_TO DO_
An exact, complete copy of the entries that follow is needed.

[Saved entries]
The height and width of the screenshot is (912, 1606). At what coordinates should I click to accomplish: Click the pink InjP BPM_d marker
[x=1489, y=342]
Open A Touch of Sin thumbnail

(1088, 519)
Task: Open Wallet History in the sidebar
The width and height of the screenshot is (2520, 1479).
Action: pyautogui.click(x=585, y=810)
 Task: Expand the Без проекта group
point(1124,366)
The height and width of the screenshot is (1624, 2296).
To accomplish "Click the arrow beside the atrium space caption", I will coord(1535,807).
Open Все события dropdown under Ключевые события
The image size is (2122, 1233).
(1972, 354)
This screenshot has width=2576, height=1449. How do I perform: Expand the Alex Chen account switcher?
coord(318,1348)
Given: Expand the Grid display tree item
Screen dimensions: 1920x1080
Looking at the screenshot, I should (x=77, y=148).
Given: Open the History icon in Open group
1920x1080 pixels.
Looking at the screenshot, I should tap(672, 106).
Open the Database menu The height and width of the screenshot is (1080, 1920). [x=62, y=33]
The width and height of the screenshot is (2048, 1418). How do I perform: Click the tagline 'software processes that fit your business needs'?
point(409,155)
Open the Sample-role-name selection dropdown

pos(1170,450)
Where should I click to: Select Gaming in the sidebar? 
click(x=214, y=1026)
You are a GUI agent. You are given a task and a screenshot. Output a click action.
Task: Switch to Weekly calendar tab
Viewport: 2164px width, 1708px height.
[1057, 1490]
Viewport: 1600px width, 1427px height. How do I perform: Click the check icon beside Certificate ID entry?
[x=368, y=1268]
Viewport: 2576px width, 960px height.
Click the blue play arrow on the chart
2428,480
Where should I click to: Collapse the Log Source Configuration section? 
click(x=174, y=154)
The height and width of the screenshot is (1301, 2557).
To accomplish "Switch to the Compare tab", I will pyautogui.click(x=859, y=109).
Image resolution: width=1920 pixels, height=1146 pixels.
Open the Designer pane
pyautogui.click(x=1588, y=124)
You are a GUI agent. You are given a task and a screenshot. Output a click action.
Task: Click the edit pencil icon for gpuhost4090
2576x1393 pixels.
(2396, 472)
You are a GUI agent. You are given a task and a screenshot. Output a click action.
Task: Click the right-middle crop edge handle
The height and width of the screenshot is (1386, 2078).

_COMPLETED TASK_
The height and width of the screenshot is (912, 1606). At what coordinates should I click to accomplish: Click the pink InjP BPM_d marker
[x=1489, y=342]
Open A Touch of Sin thumbnail

(1088, 519)
Task: Open Wallet History in the sidebar
The width and height of the screenshot is (2520, 1479).
Action: pyautogui.click(x=585, y=810)
 Task: Expand the Без проекта group
point(1124,366)
The height and width of the screenshot is (1624, 2296).
To accomplish "Click the arrow beside the atrium space caption", I will coord(1535,807).
Open Все события dropdown under Ключевые события
The image size is (2122, 1233).
(1972, 354)
This screenshot has width=2576, height=1449. How do I perform: Expand the Alex Chen account switcher?
coord(318,1348)
Given: Expand the Grid display tree item
Screen dimensions: 1920x1080
Looking at the screenshot, I should (x=77, y=148).
Given: Open the History icon in Open group
1920x1080 pixels.
Looking at the screenshot, I should tap(672, 106).
Open the Database menu The height and width of the screenshot is (1080, 1920). [x=62, y=33]
The width and height of the screenshot is (2048, 1418). How do I perform: Click the tagline 'software processes that fit your business needs'?
point(409,155)
Open the Sample-role-name selection dropdown

pos(1170,450)
Where should I click to: Select Gaming in the sidebar? 
click(x=214, y=1026)
You are a GUI agent. You are given a task and a screenshot. Output a click action.
Task: Switch to Weekly calendar tab
Viewport: 2164px width, 1708px height.
[1057, 1490]
Viewport: 1600px width, 1427px height. How do I perform: Click the check icon beside Certificate ID entry?
[x=368, y=1268]
Viewport: 2576px width, 960px height.
Click the blue play arrow on the chart
2428,480
Where should I click to: Collapse the Log Source Configuration section? 
click(x=174, y=154)
The height and width of the screenshot is (1301, 2557).
To accomplish "Switch to the Compare tab", I will pyautogui.click(x=859, y=109).
Image resolution: width=1920 pixels, height=1146 pixels.
Open the Designer pane
pyautogui.click(x=1588, y=124)
You are a GUI agent. You are given a task and a screenshot. Output a click action.
Task: Click the edit pencil icon for gpuhost4090
2576x1393 pixels.
(2396, 472)
You are a GUI agent. You are given a task and a screenshot. Output a click action.
Task: Click the right-middle crop edge handle
The height and width of the screenshot is (1386, 2078).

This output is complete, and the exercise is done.